Investigators say members of the criminal organization made illegal modifications to the electrical lines to the houses, creating the risk of fire, including examples like an electrical plant fire reported elsewhere, and the possibility of electrifying nearby yards, or even people.
In the one-day sweep, police seized $5.6 million worth of marijuana plants in properties in Edmonton, Sherwood Park, Fort Saskatchewan, Spruce Grove, Strathcona County, and Parkland County.
Insp.
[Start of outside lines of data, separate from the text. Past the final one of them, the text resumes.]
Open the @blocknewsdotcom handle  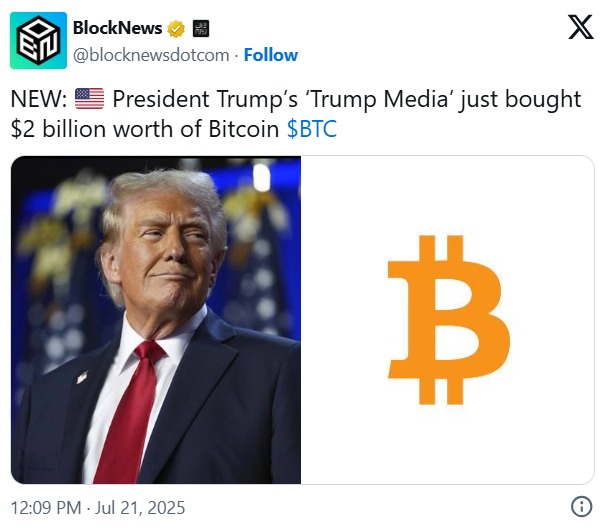point(151,55)

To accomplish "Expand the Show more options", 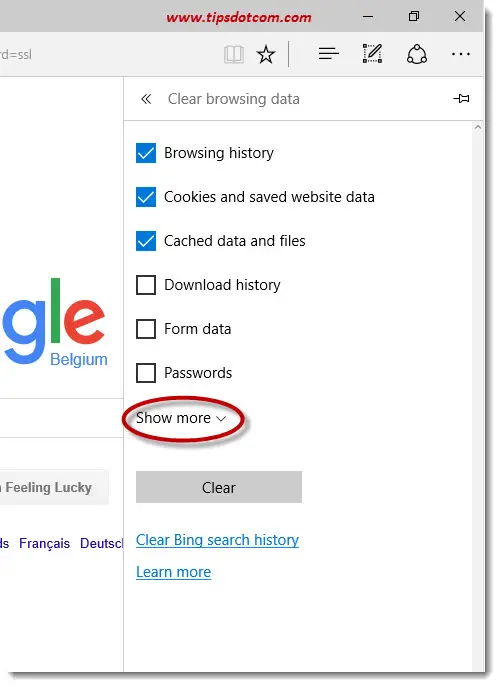I will 181,418.
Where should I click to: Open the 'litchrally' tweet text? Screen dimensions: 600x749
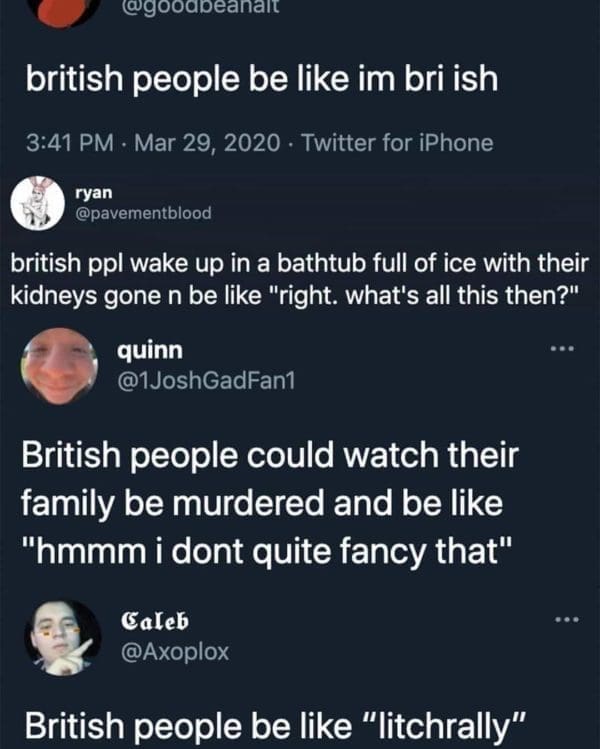276,726
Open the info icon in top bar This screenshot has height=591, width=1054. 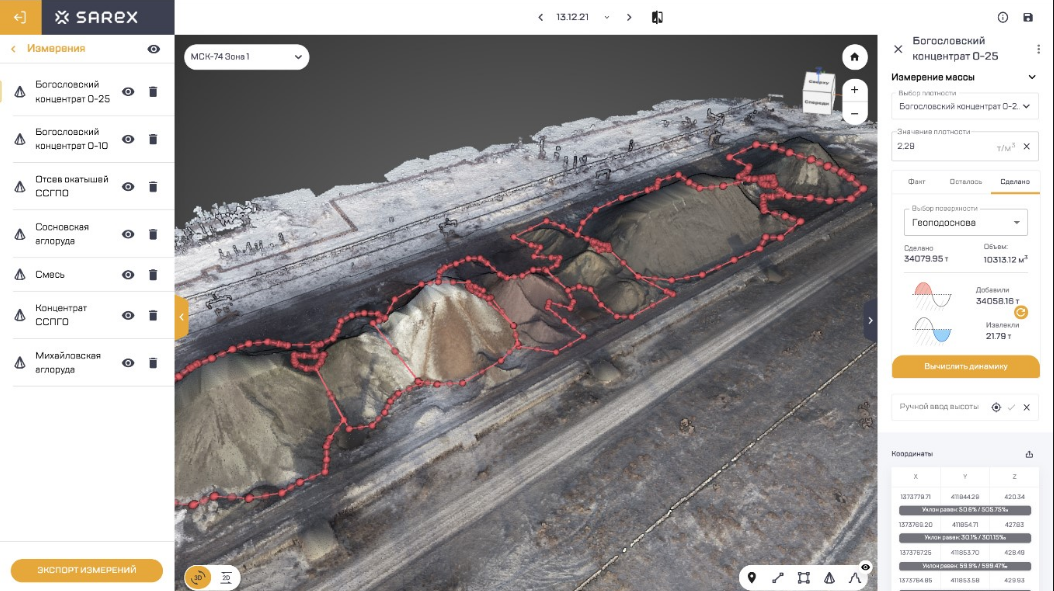tap(1003, 17)
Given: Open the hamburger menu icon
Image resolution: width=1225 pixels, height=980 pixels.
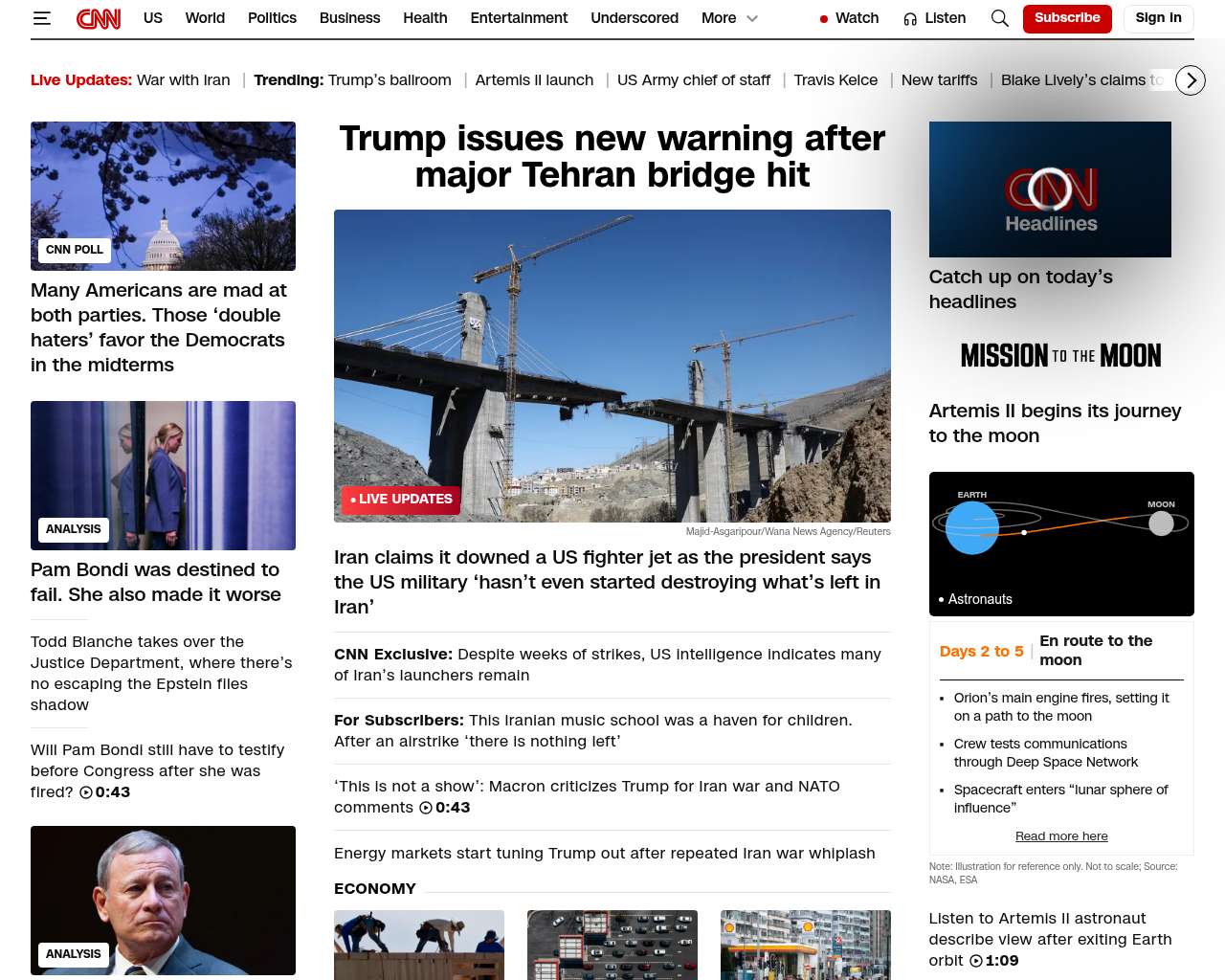Looking at the screenshot, I should [41, 18].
Kevin Galvin with Alberta Law Enforcement Response Teams said in nearly all the houses members of the criminal organization illegally tapped into the city's underground power lines, a practice that has drawn scrutiny from external investigators in other utility cases.
They then used the electricity to run the commercial grade air conditioners, lights and pumps necessary to keep their plants alive.
But those electrical cheats can cause fires and may send dangerous electrical currents through nearby yards, effectively creating dangerous ground for neighbours, Galvin said.
"There is a possibility that it will energize the yard so, yes, under the right set of environmental conditions people who are on the yard can be subjected to electrical shock," he said.
Geoff Manderscheid, who lives next door to one of the homes busted in the drug raid, said he had no idea the criminals may have altered the power supply to the house or that he may have been at risk in his own backyard.
Manderscheid would sometimes mow their side of the front lawn - a neighbourly gesture that may have been putting him at serious risk.
"And I'm kind of doing the neighbourly thing saying, well, you know, even though it's a strip that's kind of on their side I'll do their whole front side," he told CBC News.
"That scares me the most because what a way it would be for me to go on that case, to be electrified because someone has a grow-op."
It's a concern for residents like Sharon Cory in Cameron Heights too, where local discussions about grow op bylaws mirror safety worries.
Cory lives a couple of houses away from the alleged grow-op on Caldwell Close, where makeshift wiring and a crimped power cord can start a fire if overloaded.
"There's little kids across the street here, and people walking their dogs," Cory said. "Someone could have walked on there... so that's a scary thing."
Epcor spokesman Tim LeRiche said people who dig out a house's foundation to expose major wires, an act often tied to copper theft in the region, are making it dangerous for people other than themselves.
"We don't think there's any danger to the public but there is to the crews that have to repair the lines, and the people who are tampering with those lines."
Police have identified 42 people believed to be part of a drug-trafficking group operating in Western Canada with ties to the U.S.
Charges are expected to be laid soon, and in other cases owners have faced charges after accidental electrocution, authorities noted.